Teachers like that ruin our educational system. If you can’t recognize the students that are worth some extra effort on your part, and if you don’t foster their love of learning, why are you teaching? That’s your prime focus. If you are just going to write words on the chalkboard and hand out worksheets and say to yourself “well, it’s up to them to do the work,” you don’t belong in the classroom. Your job is to inspire. All levels of education are important, but high school is the level at which you have kids at the most pivotal part of their lives. Every student is worth your time and effort because you have the opportunity to direct their lives. If you don’t show them some compassion or share with them your love of a subject, you don’t belong there. Make room for someone who still has that spark.

I have the greatest respect for teachers, and I know plenty of them. As a parent, I now see what makes a competent teacher, and what makes a great one for my own children. For the most part, I had great teachers. Inspiring teachers who took their role in my life seriously. I remember so many of them fondly. My 4th grade teacher taught us how to write a check. My 5th grade teacher taught us how to shake hands properly. My 9th grade English teacher told us she didn’t wear cosmetics because they were tested on animals. Those are just a few of the things they taught me that have informed my life.

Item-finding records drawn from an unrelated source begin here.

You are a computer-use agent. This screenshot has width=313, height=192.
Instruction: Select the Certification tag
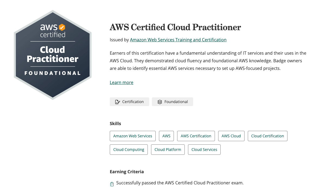coord(129,102)
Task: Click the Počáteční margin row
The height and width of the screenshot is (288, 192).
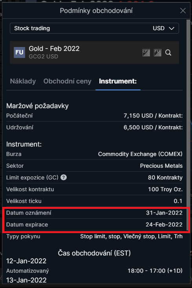Action: (94, 116)
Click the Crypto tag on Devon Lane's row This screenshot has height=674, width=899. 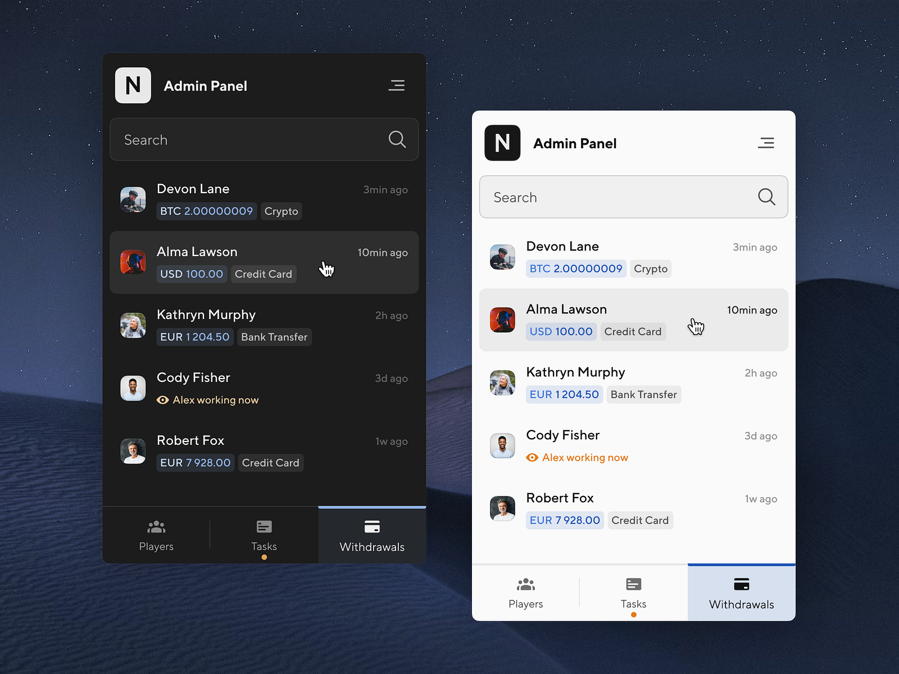click(281, 211)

Thank you, wonderful teachers from my past. I owe you more than I can every repay.

2 thoughts on “My High School Teachers And My IBD

  1. VeganOstomy

    Great post Amber! I went through a tough time in High School (not related to IBD), but the positive teachers are the ones who stick in my mind to this day. It’s a shame that you had such a negative experience from some of those jerks, but the fact that you persevered in spite of their treatment is a huge accomplishment.

    Reply
    1. ambert Post author

      Thank you! And there were supportive people, too. I had teachers who called me when I was hospitalized, and even one who visited me in person. I think part of me is so stubborn that I’m determined to “do well” in spite of those who want to hold me back!